Extracted data entries:

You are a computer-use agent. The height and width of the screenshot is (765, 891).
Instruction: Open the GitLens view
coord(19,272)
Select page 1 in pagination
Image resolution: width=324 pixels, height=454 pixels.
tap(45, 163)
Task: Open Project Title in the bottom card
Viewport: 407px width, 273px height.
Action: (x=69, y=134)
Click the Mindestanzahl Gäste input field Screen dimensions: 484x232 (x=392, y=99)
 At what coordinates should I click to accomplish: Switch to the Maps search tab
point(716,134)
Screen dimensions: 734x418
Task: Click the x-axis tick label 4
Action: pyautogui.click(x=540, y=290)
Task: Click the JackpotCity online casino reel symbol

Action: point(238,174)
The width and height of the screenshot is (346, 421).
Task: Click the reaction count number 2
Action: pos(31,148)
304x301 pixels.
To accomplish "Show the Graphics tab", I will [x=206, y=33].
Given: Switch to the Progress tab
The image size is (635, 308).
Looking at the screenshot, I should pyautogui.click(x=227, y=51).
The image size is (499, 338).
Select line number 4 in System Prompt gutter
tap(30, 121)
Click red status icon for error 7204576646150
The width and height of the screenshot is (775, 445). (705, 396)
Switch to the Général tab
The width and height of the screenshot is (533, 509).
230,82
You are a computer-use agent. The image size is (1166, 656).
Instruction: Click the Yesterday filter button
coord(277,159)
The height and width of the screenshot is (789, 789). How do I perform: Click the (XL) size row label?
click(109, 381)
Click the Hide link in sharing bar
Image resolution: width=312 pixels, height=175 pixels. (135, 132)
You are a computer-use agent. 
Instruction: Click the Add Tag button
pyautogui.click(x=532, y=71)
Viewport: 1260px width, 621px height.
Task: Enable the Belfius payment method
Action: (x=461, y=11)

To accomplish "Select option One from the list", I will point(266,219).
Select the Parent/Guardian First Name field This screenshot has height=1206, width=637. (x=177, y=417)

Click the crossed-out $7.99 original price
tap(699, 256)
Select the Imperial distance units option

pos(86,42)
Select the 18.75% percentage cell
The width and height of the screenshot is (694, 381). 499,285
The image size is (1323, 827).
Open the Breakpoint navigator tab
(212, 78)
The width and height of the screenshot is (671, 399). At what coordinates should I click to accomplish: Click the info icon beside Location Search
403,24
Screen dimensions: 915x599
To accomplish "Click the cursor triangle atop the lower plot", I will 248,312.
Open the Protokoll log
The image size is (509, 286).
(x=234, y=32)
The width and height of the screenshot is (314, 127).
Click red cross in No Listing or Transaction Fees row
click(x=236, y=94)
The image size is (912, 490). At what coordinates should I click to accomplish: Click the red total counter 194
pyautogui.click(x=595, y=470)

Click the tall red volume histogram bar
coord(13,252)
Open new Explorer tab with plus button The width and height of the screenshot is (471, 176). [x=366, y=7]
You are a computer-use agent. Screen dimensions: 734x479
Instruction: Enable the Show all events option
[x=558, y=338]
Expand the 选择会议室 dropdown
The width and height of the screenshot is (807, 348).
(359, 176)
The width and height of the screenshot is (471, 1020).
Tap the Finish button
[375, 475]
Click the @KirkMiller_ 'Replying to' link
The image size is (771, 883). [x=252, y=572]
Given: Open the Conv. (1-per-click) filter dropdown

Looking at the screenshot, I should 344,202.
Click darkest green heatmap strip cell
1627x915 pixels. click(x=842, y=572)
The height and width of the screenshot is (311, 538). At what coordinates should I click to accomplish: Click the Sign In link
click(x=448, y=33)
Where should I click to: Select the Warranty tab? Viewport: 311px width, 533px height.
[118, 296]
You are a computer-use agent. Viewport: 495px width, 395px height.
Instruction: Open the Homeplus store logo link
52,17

» **WRITTEN INSTRUCTION**
Output each line of the rows above as a JSON array of strings, one string per line, omitting any blank lines.

» **RIGHT ANSWER**
[
  "You are a computer-use agent. The height and width of the screenshot is (765, 891).",
  "Instruction: Open the GitLens view",
  "coord(19,272)",
  "Select page 1 in pagination",
  "Image resolution: width=324 pixels, height=454 pixels.",
  "tap(45, 163)",
  "Task: Open Project Title in the bottom card",
  "Viewport: 407px width, 273px height.",
  "Action: (x=69, y=134)",
  "Click the Mindestanzahl Gäste input field Screen dimensions: 484x232 (x=392, y=99)",
  " At what coordinates should I click to accomplish: Switch to the Maps search tab",
  "point(716,134)",
  "Screen dimensions: 734x418",
  "Task: Click the x-axis tick label 4",
  "Action: pyautogui.click(x=540, y=290)",
  "Task: Click the JackpotCity online casino reel symbol",
  "Action: point(238,174)",
  "The width and height of the screenshot is (346, 421).",
  "Task: Click the reaction count number 2",
  "Action: pos(31,148)",
  "304x301 pixels.",
  "To accomplish \"Show the Graphics tab\", I will [x=206, y=33].",
  "Given: Switch to the Progress tab",
  "The image size is (635, 308).",
  "Looking at the screenshot, I should pyautogui.click(x=227, y=51).",
  "The image size is (499, 338).",
  "Select line number 4 in System Prompt gutter",
  "tap(30, 121)",
  "Click red status icon for error 7204576646150",
  "The width and height of the screenshot is (775, 445). (705, 396)",
  "Switch to the Général tab",
  "The width and height of the screenshot is (533, 509).",
  "230,82",
  "You are a computer-use agent. The image size is (1166, 656).",
  "Instruction: Click the Yesterday filter button",
  "coord(277,159)",
  "The height and width of the screenshot is (789, 789). How do I perform: Click the (XL) size row label?",
  "click(109, 381)",
  "Click the Hide link in sharing bar",
  "Image resolution: width=312 pixels, height=175 pixels. (135, 132)",
  "You are a computer-use agent. ",
  "Instruction: Click the Add Tag button",
  "pyautogui.click(x=532, y=71)",
  "Viewport: 1260px width, 621px height.",
  "Task: Enable the Belfius payment method",
  "Action: (x=461, y=11)",
  "To accomplish \"Select option One from the list\", I will point(266,219).",
  "Select the Parent/Guardian First Name field This screenshot has height=1206, width=637. (x=177, y=417)",
  "Click the crossed-out $7.99 original price",
  "tap(699, 256)",
  "Select the Imperial distance units option",
  "pos(86,42)",
  "Select the 18.75% percentage cell",
  "The width and height of the screenshot is (694, 381). 499,285",
  "The image size is (1323, 827).",
  "Open the Breakpoint navigator tab",
  "(212, 78)",
  "The width and height of the screenshot is (671, 399). At what coordinates should I click to accomplish: Click the info icon beside Location Search",
  "403,24",
  "Screen dimensions: 915x599",
  "To accomplish \"Click the cursor triangle atop the lower plot\", I will 248,312.",
  "Open the Protokoll log",
  "The image size is (509, 286).",
  "(x=234, y=32)",
  "The width and height of the screenshot is (314, 127).",
  "Click red cross in No Listing or Transaction Fees row",
  "click(x=236, y=94)",
  "The image size is (912, 490). At what coordinates should I click to accomplish: Click the red total counter 194",
  "pyautogui.click(x=595, y=470)",
  "Click the tall red volume histogram bar",
  "coord(13,252)",
  "Open new Explorer tab with plus button The width and height of the screenshot is (471, 176). [x=366, y=7]",
  "You are a computer-use agent. Screen dimensions: 734x479",
  "Instruction: Enable the Show all events option",
  "[x=558, y=338]",
  "Expand the 选择会议室 dropdown",
  "The width and height of the screenshot is (807, 348).",
  "(359, 176)",
  "The width and height of the screenshot is (471, 1020).",
  "Tap the Finish button",
  "[375, 475]",
  "Click the @KirkMiller_ 'Replying to' link",
  "The image size is (771, 883). [x=252, y=572]",
  "Given: Open the Conv. (1-per-click) filter dropdown",
  "Looking at the screenshot, I should 344,202.",
  "Click darkest green heatmap strip cell",
  "1627x915 pixels. click(x=842, y=572)",
  "The height and width of the screenshot is (311, 538). At what coordinates should I click to accomplish: Click the Sign In link",
  "click(x=448, y=33)",
  "Where should I click to: Select the Warranty tab? Viewport: 311px width, 533px height.",
  "[118, 296]",
  "You are a computer-use agent. Viewport: 495px width, 395px height.",
  "Instruction: Open the Homeplus store logo link",
  "52,17"
]